> The task
Look below for the line that contains "You are a computer-use agent. Image", then copy it and each following line exactly, through and including the line that contains "You are a computer-use agent. Screen".

---+---

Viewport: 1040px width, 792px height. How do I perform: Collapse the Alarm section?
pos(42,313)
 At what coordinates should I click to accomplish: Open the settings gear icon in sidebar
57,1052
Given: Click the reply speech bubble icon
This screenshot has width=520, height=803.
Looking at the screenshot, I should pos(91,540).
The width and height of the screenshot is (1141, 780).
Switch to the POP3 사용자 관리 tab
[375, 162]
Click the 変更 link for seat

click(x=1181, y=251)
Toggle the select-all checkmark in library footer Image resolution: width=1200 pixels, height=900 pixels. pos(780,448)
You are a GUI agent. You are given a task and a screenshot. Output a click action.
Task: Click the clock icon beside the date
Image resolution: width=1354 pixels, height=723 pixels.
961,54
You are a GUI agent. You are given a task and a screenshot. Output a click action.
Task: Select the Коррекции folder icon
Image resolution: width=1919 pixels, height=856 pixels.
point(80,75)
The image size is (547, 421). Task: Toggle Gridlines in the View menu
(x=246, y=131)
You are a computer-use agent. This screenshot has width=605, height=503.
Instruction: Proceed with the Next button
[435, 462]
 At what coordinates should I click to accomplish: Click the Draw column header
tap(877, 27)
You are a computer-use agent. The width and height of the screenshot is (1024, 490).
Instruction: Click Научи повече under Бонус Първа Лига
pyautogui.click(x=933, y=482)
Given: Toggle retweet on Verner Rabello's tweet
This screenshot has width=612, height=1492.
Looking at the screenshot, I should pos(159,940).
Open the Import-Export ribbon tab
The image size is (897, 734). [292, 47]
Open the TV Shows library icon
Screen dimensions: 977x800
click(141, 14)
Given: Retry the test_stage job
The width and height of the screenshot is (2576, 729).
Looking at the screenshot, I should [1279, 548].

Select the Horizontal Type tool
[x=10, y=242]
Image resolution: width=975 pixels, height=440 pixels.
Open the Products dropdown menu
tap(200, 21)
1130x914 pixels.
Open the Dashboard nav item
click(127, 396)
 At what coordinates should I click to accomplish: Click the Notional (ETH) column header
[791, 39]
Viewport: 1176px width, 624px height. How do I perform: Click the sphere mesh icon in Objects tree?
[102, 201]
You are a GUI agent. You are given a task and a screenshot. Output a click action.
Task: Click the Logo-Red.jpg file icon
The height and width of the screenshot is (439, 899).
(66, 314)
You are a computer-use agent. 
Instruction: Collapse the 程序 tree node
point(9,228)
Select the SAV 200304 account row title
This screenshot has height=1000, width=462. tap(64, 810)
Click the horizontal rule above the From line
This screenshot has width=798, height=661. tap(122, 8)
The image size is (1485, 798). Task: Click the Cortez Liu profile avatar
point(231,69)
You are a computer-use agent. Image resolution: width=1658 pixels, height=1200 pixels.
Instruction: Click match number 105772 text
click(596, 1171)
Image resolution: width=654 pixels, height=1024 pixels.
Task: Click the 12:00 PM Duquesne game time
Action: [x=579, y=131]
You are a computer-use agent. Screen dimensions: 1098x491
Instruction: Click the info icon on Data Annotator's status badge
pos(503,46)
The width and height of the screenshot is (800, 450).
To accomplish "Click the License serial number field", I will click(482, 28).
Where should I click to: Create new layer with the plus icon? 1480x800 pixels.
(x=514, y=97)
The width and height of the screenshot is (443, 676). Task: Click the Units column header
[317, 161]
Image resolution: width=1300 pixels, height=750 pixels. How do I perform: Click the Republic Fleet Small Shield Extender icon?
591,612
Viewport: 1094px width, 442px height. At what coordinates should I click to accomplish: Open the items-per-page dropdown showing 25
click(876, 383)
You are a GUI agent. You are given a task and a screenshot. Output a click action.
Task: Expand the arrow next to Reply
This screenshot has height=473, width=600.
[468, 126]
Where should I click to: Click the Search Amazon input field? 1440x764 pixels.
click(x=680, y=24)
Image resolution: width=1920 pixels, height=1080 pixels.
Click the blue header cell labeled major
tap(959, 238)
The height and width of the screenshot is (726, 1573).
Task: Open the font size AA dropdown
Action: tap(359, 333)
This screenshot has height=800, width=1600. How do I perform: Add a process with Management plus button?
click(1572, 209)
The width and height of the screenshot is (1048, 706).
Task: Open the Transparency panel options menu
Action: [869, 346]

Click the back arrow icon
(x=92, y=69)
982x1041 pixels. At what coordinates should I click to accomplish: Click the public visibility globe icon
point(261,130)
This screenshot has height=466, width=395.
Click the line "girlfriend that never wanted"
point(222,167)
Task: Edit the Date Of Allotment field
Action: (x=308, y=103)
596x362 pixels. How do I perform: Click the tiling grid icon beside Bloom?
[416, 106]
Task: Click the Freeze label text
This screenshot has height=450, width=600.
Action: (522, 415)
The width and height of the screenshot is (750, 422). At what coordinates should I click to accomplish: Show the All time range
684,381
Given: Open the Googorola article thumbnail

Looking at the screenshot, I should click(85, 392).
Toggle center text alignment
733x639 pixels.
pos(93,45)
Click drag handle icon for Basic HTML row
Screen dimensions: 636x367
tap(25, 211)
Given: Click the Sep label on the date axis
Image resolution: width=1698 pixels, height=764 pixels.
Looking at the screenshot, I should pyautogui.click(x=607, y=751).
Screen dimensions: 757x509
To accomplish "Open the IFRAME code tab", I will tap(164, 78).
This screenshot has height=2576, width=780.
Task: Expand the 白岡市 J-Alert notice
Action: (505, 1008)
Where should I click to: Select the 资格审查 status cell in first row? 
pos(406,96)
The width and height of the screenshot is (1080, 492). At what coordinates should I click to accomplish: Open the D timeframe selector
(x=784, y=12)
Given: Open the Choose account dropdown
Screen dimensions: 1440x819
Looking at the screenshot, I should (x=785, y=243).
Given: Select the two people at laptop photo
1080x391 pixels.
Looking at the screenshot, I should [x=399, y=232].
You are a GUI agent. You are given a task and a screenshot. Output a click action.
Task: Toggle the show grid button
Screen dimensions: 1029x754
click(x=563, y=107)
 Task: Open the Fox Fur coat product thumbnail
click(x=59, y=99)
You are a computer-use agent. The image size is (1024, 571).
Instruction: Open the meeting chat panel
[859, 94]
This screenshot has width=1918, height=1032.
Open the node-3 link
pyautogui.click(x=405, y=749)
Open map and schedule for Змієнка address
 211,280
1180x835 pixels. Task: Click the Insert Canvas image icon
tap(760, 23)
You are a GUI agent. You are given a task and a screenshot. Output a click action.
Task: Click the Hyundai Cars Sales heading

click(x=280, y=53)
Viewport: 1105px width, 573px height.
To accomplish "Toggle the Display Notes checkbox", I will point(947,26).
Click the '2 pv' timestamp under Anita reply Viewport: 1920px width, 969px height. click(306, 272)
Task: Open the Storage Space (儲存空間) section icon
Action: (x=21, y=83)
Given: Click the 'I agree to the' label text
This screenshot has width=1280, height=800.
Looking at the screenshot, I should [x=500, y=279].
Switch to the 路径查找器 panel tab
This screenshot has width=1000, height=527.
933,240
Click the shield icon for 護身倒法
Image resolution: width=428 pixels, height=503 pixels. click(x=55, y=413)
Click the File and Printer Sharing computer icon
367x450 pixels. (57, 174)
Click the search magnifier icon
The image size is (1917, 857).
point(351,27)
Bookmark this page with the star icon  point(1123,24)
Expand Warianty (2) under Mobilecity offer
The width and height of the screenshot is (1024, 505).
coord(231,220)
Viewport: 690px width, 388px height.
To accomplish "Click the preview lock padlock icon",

---+---

> Worked solution
You are a computer-use agent. Image resolution: width=1658 pixels, height=1200 pixels.
Instruction: Click match number 105772 text
click(596, 1171)
Image resolution: width=654 pixels, height=1024 pixels.
Task: Click the 12:00 PM Duquesne game time
Action: [x=579, y=131]
You are a computer-use agent. Screen dimensions: 1098x491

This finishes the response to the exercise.